_EXERCISE PROMPT_: Once the line containing "Image resolution: width=462" is found in the records below, return it and each following line exactly, up to and including the line containing "Click the Überprüfen", and nothing else.

_INPUT DATA_:
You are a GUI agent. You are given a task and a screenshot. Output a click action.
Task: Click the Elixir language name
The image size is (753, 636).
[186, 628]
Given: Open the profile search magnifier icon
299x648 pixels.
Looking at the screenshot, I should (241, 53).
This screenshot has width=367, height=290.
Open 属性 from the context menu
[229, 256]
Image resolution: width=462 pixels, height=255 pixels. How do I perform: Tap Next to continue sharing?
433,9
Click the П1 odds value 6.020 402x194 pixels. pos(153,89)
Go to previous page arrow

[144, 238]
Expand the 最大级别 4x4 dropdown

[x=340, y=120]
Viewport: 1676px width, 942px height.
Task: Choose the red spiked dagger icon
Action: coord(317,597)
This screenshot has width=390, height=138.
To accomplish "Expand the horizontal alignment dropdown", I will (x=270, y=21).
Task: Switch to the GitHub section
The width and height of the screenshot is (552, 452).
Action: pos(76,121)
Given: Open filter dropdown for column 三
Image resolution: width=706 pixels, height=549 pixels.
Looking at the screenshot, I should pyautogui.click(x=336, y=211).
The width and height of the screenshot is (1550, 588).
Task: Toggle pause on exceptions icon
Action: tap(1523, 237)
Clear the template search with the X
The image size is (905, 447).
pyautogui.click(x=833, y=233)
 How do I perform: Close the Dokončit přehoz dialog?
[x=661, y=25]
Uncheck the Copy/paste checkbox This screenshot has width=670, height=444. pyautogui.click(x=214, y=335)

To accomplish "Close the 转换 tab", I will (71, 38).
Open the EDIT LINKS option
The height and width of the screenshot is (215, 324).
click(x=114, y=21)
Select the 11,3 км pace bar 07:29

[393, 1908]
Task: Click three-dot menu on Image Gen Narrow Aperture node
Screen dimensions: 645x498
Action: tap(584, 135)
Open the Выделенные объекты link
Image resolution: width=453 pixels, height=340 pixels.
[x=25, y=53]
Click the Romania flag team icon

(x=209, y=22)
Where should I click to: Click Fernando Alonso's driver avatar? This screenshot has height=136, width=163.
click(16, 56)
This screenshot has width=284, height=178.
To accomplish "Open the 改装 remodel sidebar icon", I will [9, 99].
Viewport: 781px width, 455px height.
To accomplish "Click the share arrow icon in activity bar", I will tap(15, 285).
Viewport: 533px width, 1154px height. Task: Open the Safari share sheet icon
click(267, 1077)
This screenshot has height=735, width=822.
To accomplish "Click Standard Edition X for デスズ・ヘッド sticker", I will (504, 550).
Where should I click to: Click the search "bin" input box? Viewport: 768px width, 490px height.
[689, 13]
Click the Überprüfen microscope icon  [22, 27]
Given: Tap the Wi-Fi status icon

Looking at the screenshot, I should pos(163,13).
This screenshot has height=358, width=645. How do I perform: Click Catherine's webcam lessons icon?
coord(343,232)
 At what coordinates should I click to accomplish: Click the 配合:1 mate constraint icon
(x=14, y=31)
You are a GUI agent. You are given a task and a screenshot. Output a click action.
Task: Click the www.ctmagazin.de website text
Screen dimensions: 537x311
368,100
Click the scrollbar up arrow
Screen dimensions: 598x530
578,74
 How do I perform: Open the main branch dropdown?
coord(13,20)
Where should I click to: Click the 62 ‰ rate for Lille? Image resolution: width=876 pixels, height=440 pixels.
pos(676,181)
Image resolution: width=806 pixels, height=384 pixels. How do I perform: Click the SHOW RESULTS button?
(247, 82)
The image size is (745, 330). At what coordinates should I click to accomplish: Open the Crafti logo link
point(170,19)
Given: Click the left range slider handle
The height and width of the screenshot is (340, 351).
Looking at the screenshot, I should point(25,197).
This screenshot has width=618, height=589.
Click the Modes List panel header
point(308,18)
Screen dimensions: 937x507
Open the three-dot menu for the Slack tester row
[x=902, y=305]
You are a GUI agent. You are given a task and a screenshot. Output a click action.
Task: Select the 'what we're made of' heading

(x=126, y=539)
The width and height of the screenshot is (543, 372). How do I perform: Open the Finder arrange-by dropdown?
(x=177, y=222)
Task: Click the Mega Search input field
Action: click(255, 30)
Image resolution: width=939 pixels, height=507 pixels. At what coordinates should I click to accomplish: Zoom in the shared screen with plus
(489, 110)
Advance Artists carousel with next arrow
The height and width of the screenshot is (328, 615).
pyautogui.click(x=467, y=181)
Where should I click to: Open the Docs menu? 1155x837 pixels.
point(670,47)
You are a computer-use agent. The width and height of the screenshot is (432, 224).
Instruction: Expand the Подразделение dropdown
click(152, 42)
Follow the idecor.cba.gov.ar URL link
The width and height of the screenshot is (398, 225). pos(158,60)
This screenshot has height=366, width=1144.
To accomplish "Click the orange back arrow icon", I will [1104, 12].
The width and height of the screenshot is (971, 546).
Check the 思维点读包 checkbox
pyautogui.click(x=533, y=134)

_COMPLETED TASK_:
Image resolution: width=462 pixels, height=255 pixels. How do I perform: Tap Next to continue sharing?
433,9
Click the П1 odds value 6.020 402x194 pixels. pos(153,89)
Go to previous page arrow

[144, 238]
Expand the 最大级别 4x4 dropdown

[x=340, y=120]
Viewport: 1676px width, 942px height.
Task: Choose the red spiked dagger icon
Action: coord(317,597)
This screenshot has width=390, height=138.
To accomplish "Expand the horizontal alignment dropdown", I will (x=270, y=21).
Task: Switch to the GitHub section
The width and height of the screenshot is (552, 452).
Action: pos(76,121)
Given: Open filter dropdown for column 三
Image resolution: width=706 pixels, height=549 pixels.
Looking at the screenshot, I should pyautogui.click(x=336, y=211).
The width and height of the screenshot is (1550, 588).
Task: Toggle pause on exceptions icon
Action: tap(1523, 237)
Clear the template search with the X
The image size is (905, 447).
pyautogui.click(x=833, y=233)
 How do I perform: Close the Dokončit přehoz dialog?
[x=661, y=25]
Uncheck the Copy/paste checkbox This screenshot has width=670, height=444. pyautogui.click(x=214, y=335)

To accomplish "Close the 转换 tab", I will (71, 38).
Open the EDIT LINKS option
The height and width of the screenshot is (215, 324).
click(x=114, y=21)
Select the 11,3 км pace bar 07:29

[393, 1908]
Task: Click three-dot menu on Image Gen Narrow Aperture node
Screen dimensions: 645x498
Action: tap(584, 135)
Open the Выделенные объекты link
Image resolution: width=453 pixels, height=340 pixels.
[x=25, y=53]
Click the Romania flag team icon

(x=209, y=22)
Where should I click to: Click Fernando Alonso's driver avatar? This screenshot has height=136, width=163.
click(16, 56)
This screenshot has width=284, height=178.
To accomplish "Open the 改装 remodel sidebar icon", I will [9, 99].
Viewport: 781px width, 455px height.
To accomplish "Click the share arrow icon in activity bar", I will tap(15, 285).
Viewport: 533px width, 1154px height. Task: Open the Safari share sheet icon
click(267, 1077)
This screenshot has height=735, width=822.
To accomplish "Click Standard Edition X for デスズ・ヘッド sticker", I will (504, 550).
Where should I click to: Click the search "bin" input box? Viewport: 768px width, 490px height.
[689, 13]
Click the Überprüfen microscope icon  [22, 27]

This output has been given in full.